宋常星『太上道徳経講義』(19ー7)

 宋常星『太上道徳経講義』(19ー7)

「素」を見て「樸」を抱き、自分へのこだわりを少なくし多くの欲を持つことがない。

「素」「樸」の二字は、この章を総括するものである。「素」を見るのには目で見るのではない。心の目で自分の内面を見つめるのである。自分の内面を観察すると不思議にも自分の内面が無窮であり、虚静の光に包まれていることが分かる。また、そこによく天地の始まりを見ることができたならば、そこに本来の自分の根源を知ることができるであろう。「樸」を抱いているのは、太古の実質を重んじて装飾を良しとしないことであり、過多な装飾を排して「淳」「樸」なる世界へ還ろうとしている。もし自分の内と外との関係を見たならば、人の本来の心である「性」には真誠の理が働いているのが分かるであろう。「少私寡欲(自分へのこだわりを少なくし多くの欲を持つことがない)」は、内にあっては心身に、外にあっては事物に、その時々によって行われる。それはまた本来の自分の心と身(性命)に帰することでもある。自分というものへのこだわりを無くして、自分よがりでは無くなるということである。周囲の環境に影響されることもなく恋慕の情におぼれることも無い。虚飾を排して堅実であること、すべてはそこにある。これをして身を修すれば、修行の成らないことはないし、斉(ととの)わない家も無い。治まらない国も無い。国が治まれば、天下は平かにならないことなど全くない。修行者にあっては、よくこれを理解して、「少私」であってその「巧」みさを絶ち、「寡欲」であってその「利」を棄てるべきである。そうなると「盗賊」なるものは棄てられ、「孝」や「慈」が実践されて、そこに「仁」や「義」も同時に行われることになる。「聖」や「智」を改めて考えることもなく、「清」や「静」は全く融合して「一」となり、無欲、無為となる。性命は完全無欠で、全てにわたって道の徳が実践されるようになるのである。

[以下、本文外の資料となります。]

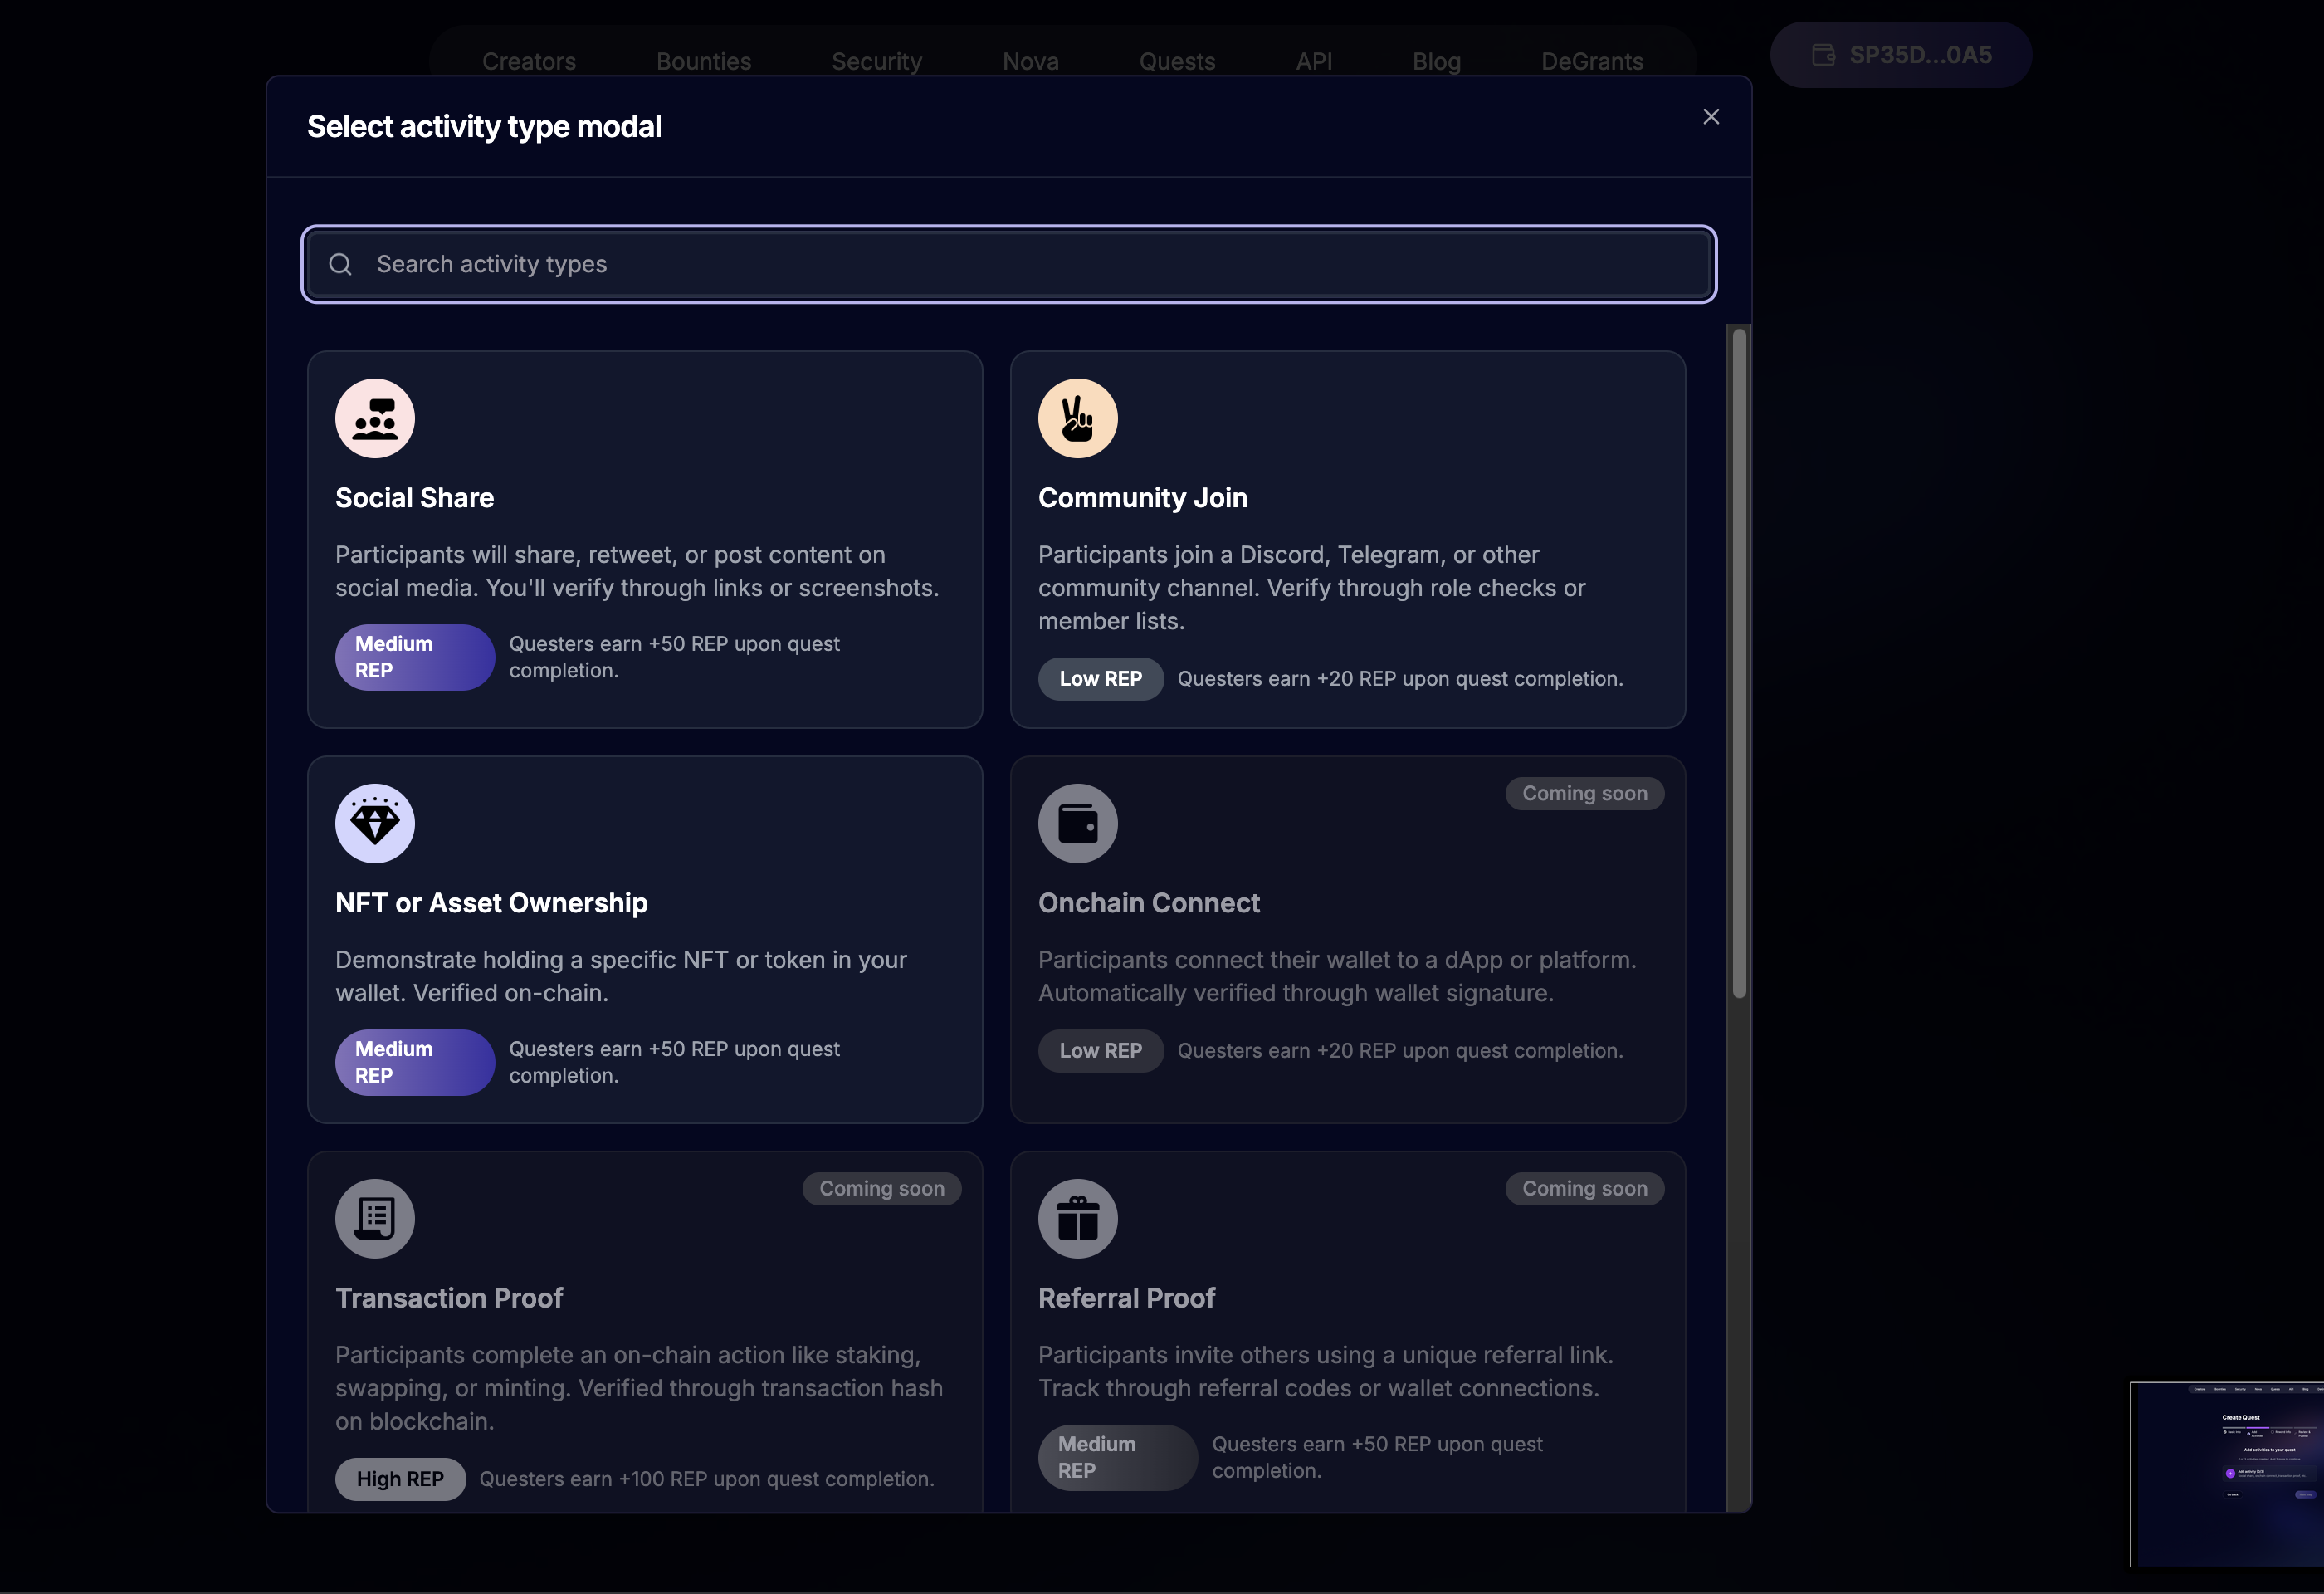Click the Social Share group icon
The image size is (2324, 1594).
pos(375,419)
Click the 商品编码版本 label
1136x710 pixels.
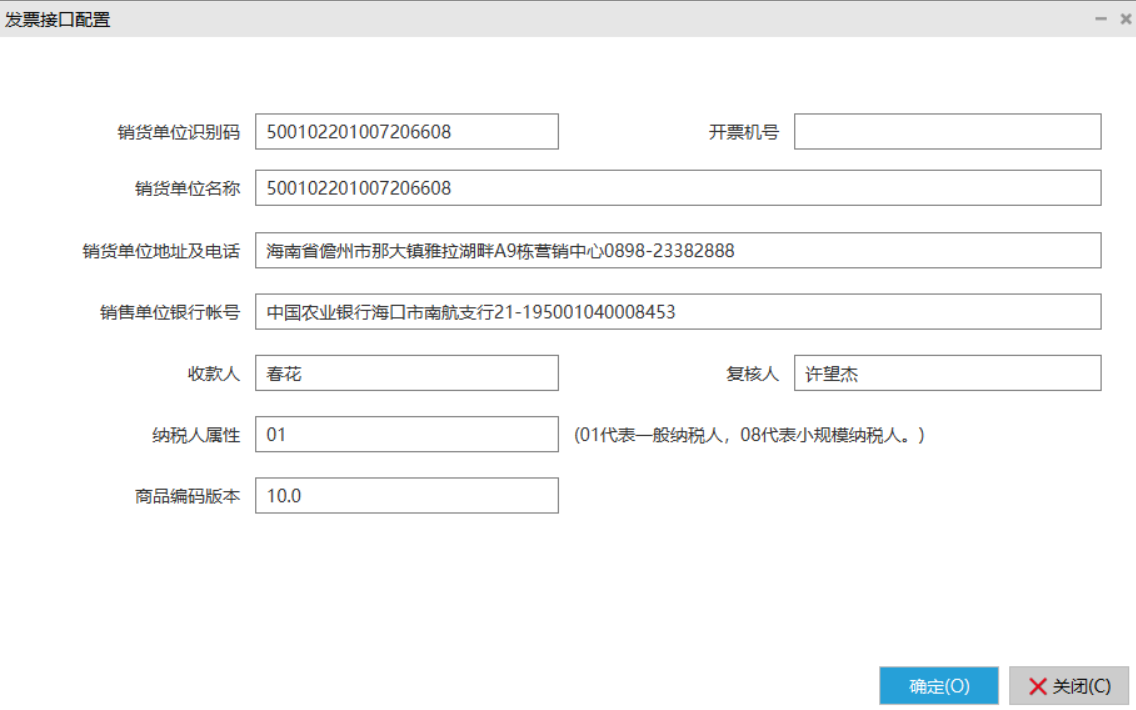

〈奥義伝開〉本文の「『素』を見て『樸』を抱き」は原文では「素見抱樸」とある。これは「もとより樸を抱くを見る」と読む方が良いと考える。つまり「人は本来的に樸をその性質として有していると見るべきで」という意味の方が妥当であるように思うのである。そうであるから自分への過度の執着をすることも無く、欲望も深くはなら無い、となる。「樸」とは生まれたまま、あるがまま、自然のままということで無為自然と同じである。要するに老子は無為自然であればあらゆる事が適切に動いて行くと考えていたわけである。